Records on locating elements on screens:
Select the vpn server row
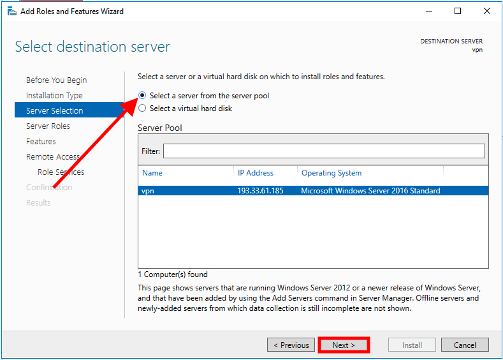The image size is (503, 360). coord(312,190)
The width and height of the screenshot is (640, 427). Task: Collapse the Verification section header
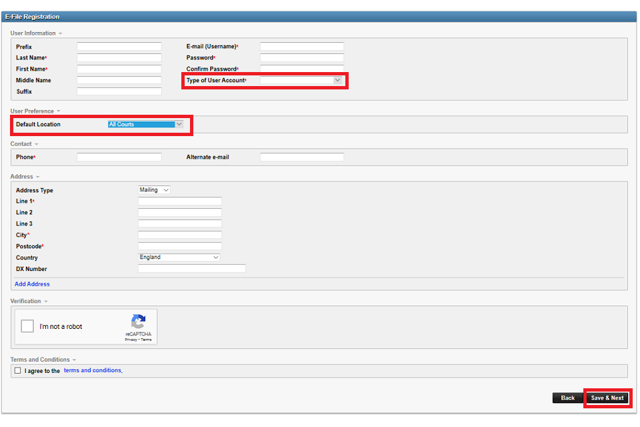(x=46, y=302)
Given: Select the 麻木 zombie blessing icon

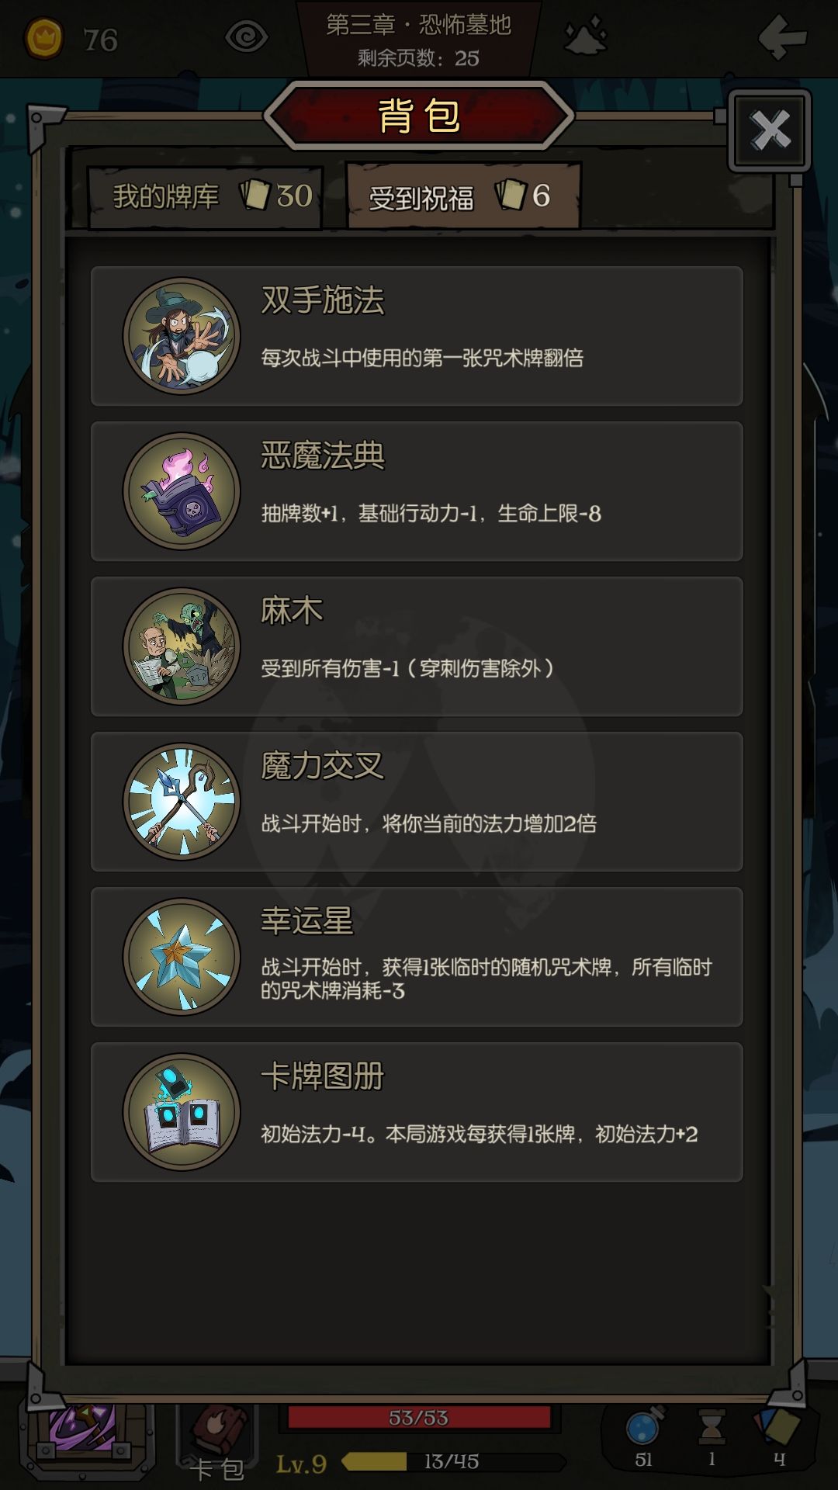Looking at the screenshot, I should point(182,646).
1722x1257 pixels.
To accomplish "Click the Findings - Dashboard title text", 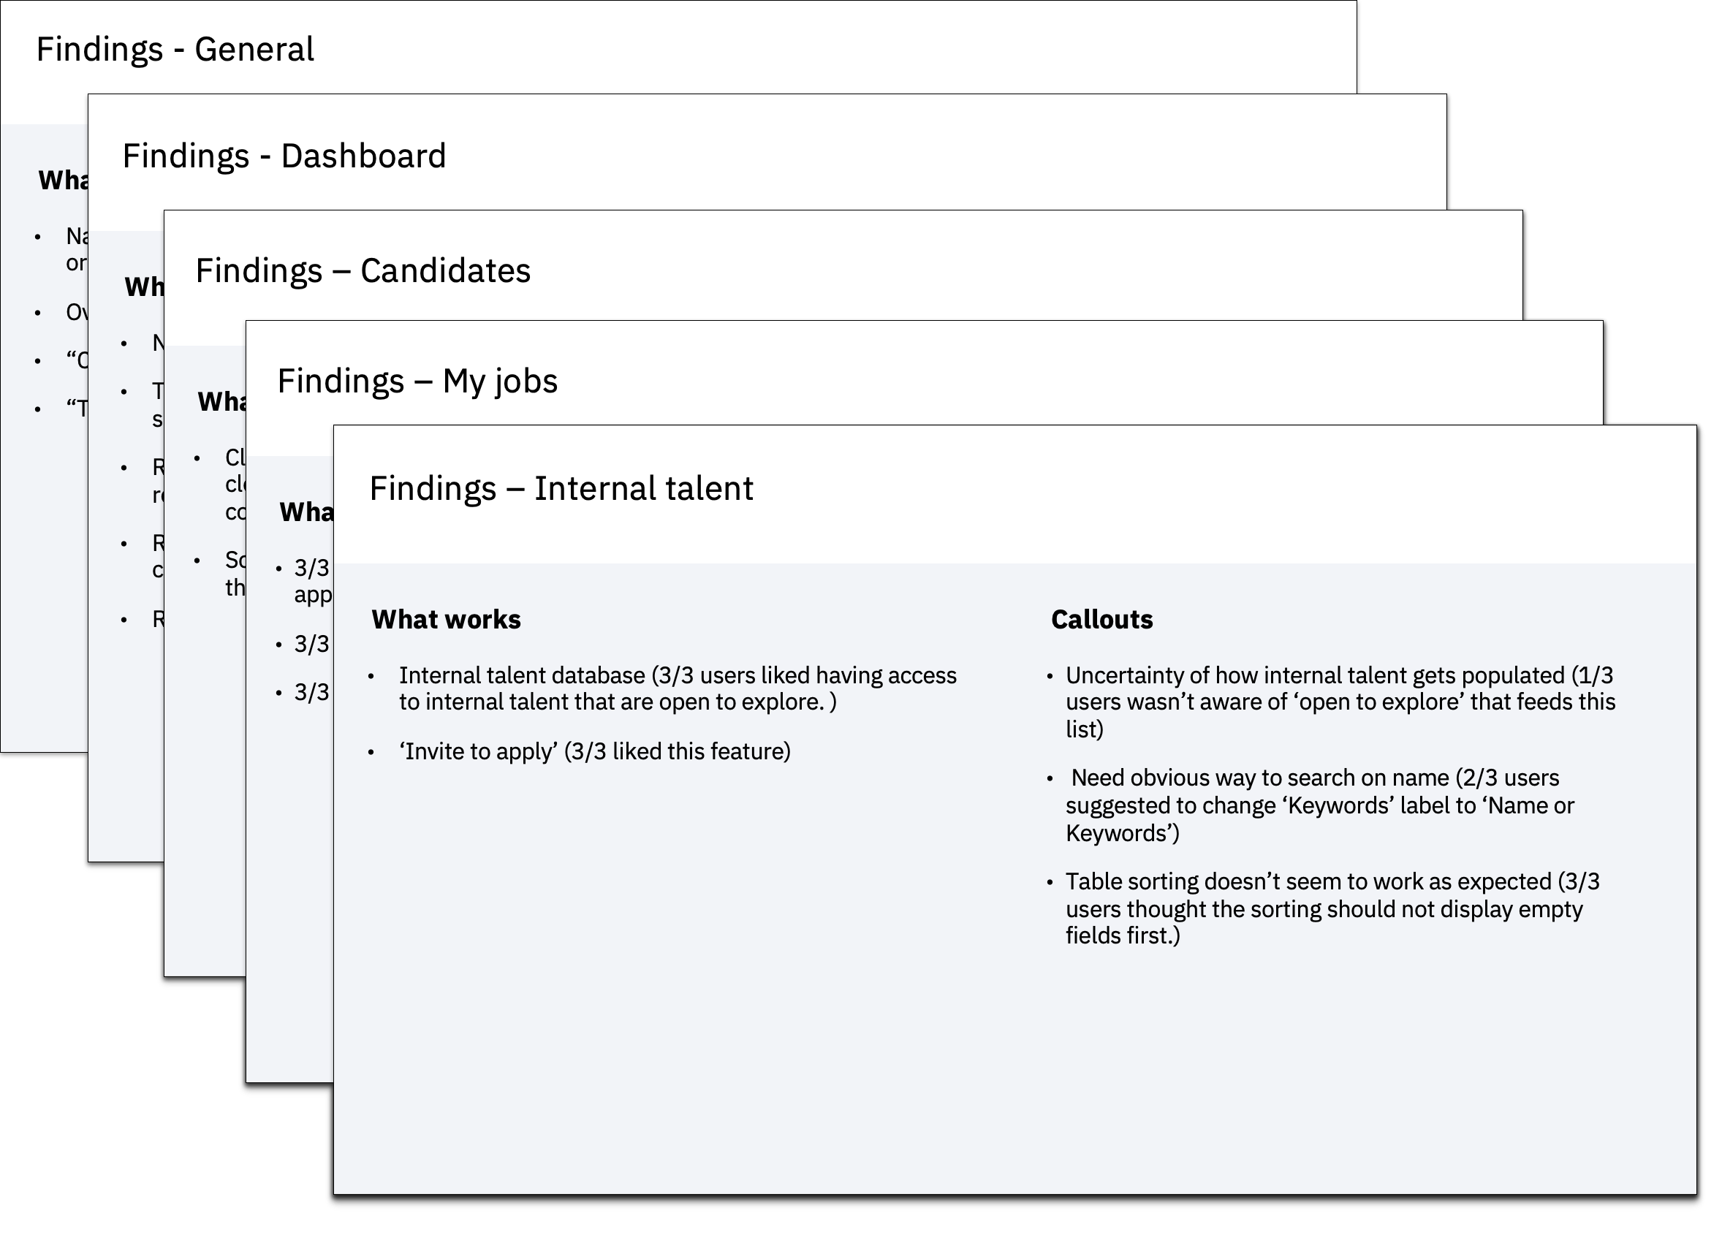I will [x=284, y=156].
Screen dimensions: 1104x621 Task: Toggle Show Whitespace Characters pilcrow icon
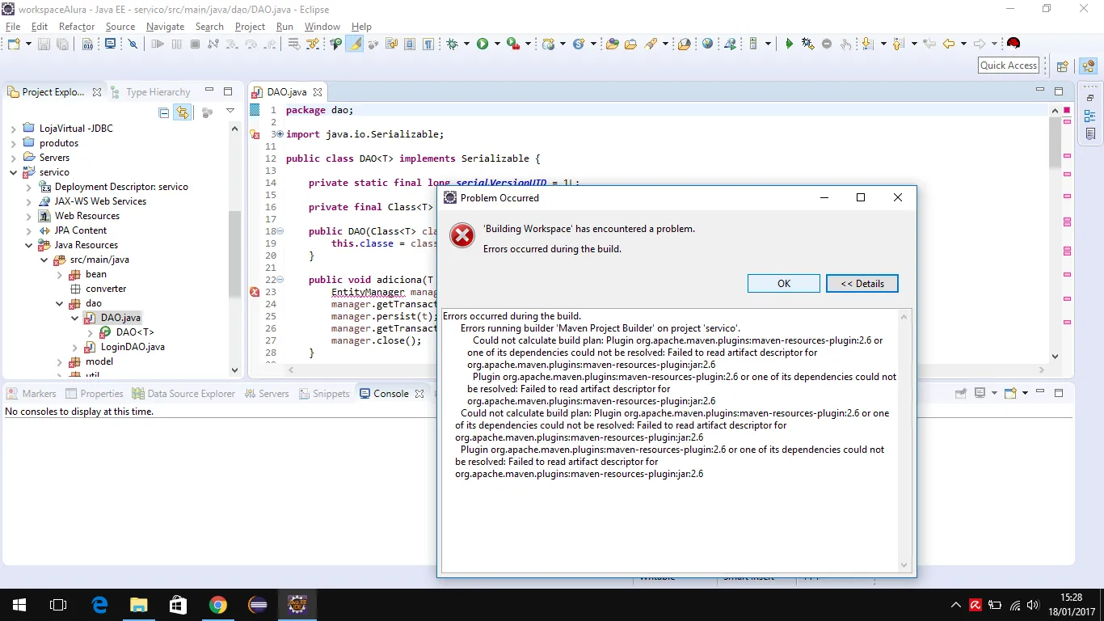point(428,44)
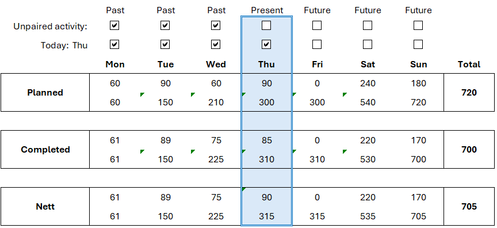497x228 pixels.
Task: Check the Today checkbox for Sunday
Action: (x=418, y=44)
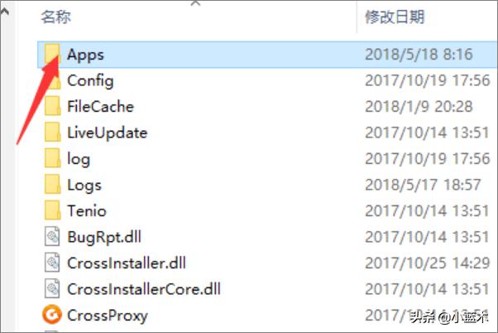Click the LiveUpdate folder icon
The width and height of the screenshot is (498, 333).
(x=53, y=133)
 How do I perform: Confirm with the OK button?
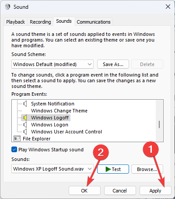[84, 191]
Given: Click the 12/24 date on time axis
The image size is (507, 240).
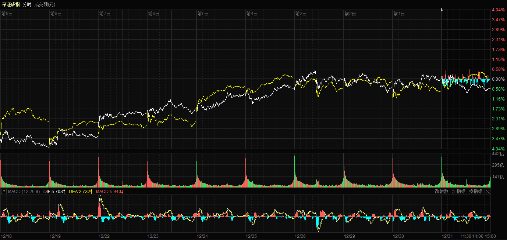Looking at the screenshot, I should pos(202,236).
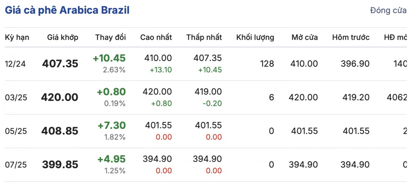
Task: Select the 'Giá khớp' column header
Action: click(63, 37)
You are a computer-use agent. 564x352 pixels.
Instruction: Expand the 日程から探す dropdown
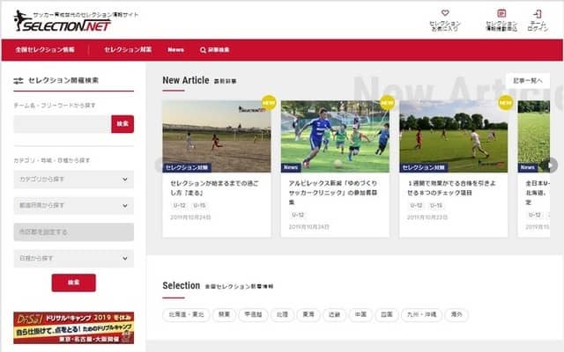point(73,259)
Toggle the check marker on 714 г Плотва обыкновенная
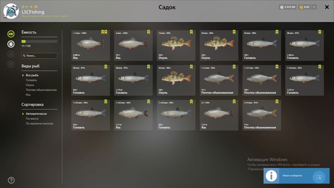 tap(277, 102)
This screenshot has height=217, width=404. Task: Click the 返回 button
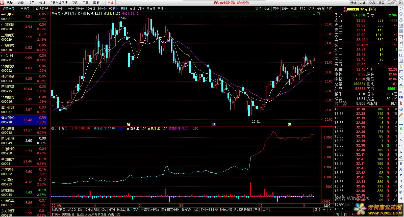(329, 9)
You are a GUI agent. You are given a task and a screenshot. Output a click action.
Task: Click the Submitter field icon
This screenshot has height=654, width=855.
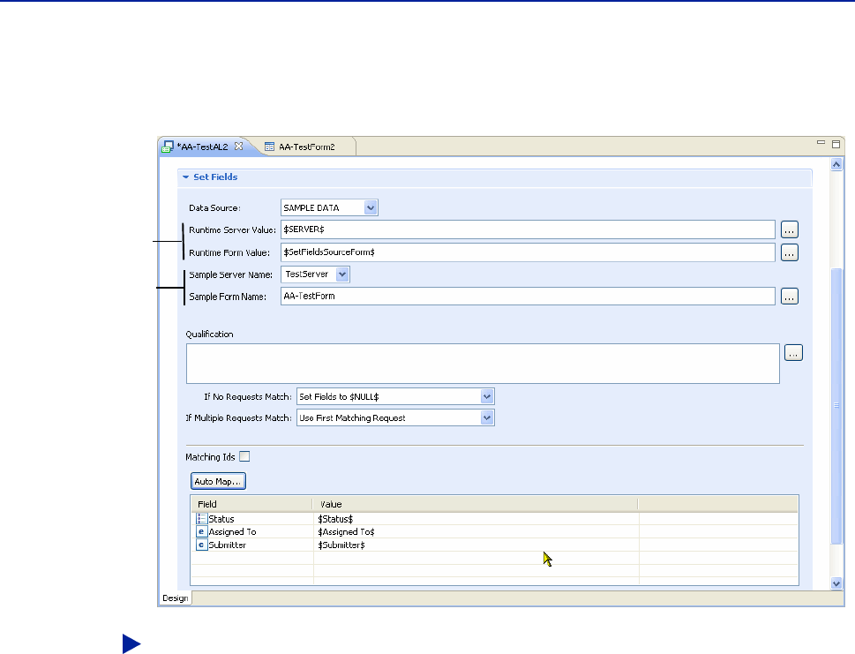click(x=201, y=545)
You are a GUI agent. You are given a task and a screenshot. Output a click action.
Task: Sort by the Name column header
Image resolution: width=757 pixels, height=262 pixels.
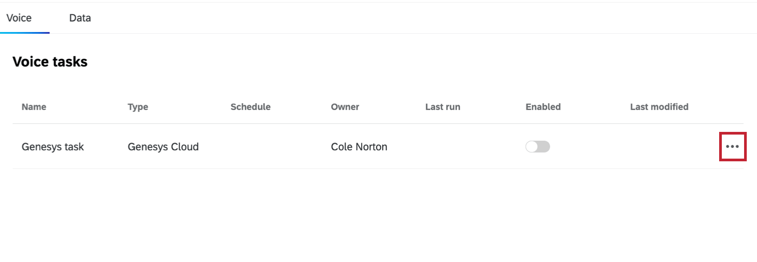coord(34,107)
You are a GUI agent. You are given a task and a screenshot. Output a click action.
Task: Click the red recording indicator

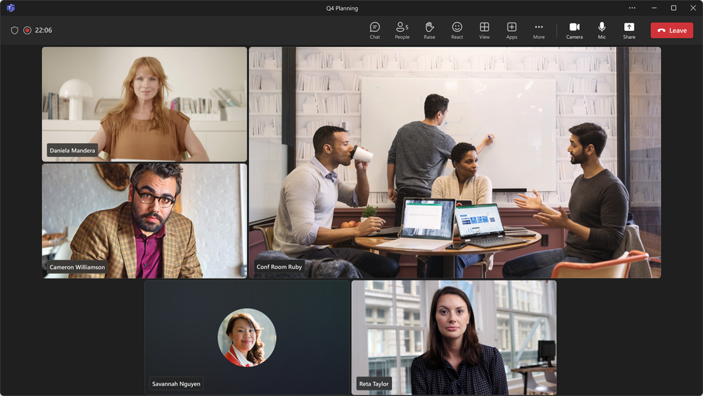point(27,30)
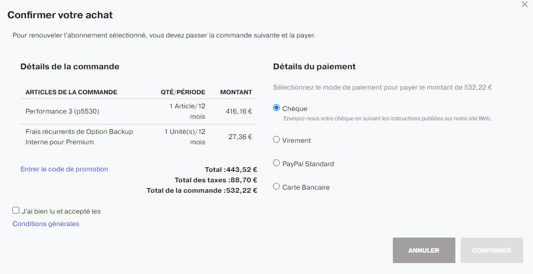533x274 pixels.
Task: Select the Chèque payment radio button
Action: tap(276, 108)
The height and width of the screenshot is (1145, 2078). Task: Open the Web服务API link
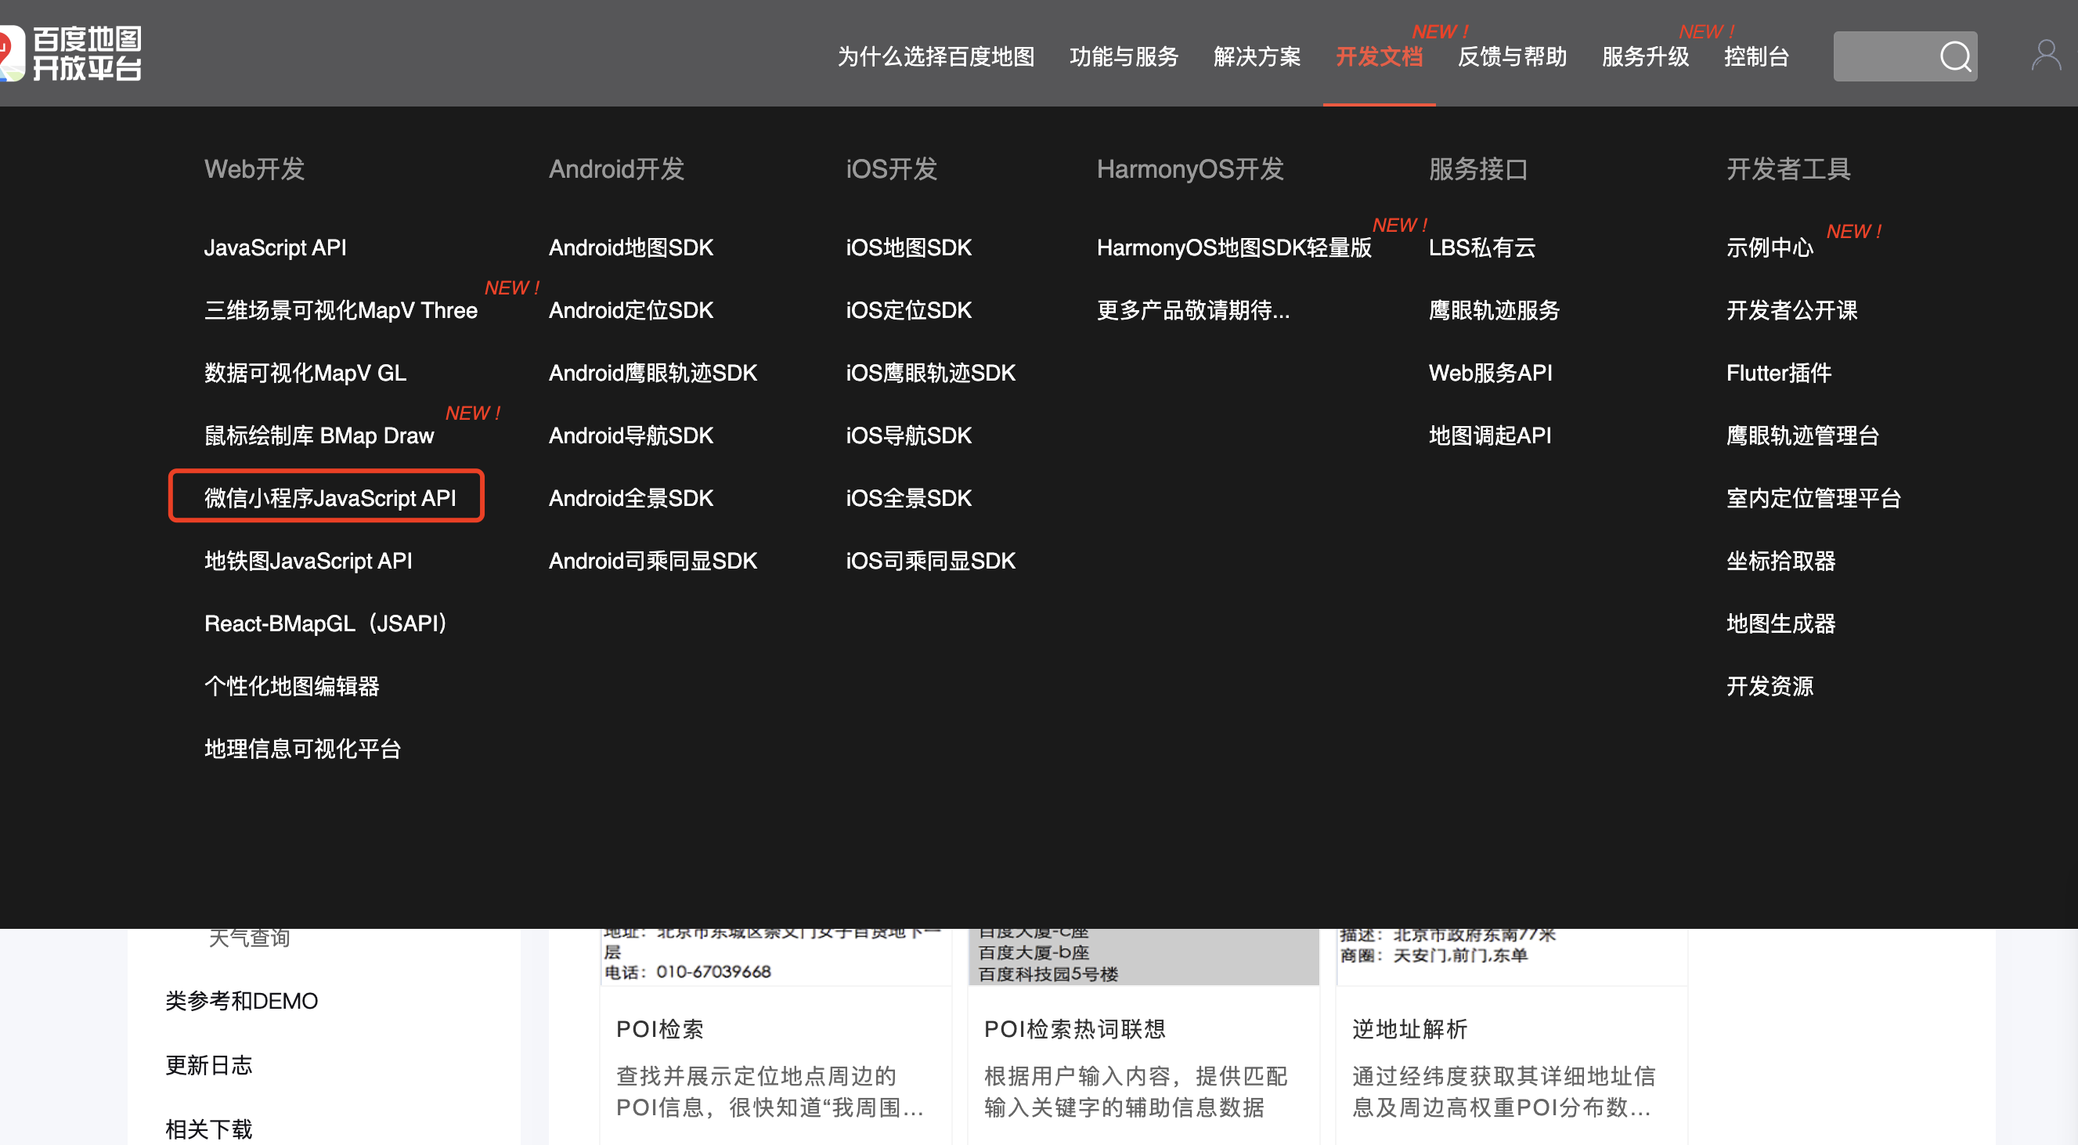click(x=1490, y=373)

*Instructions for the task:* Copy the items above word for word, beginning at the very start and ending with the line that contains "Looking at the screenshot, I should point(182,646).", with both ends included. Omit the pictures from your copy.

*Task answer:*
Select the vpn server row
The image size is (503, 360). coord(312,190)
The width and height of the screenshot is (640, 427). Task: Collapse the Verification section header
(x=46, y=302)
Given: Select the 麻木 zombie blessing icon

Looking at the screenshot, I should point(182,646).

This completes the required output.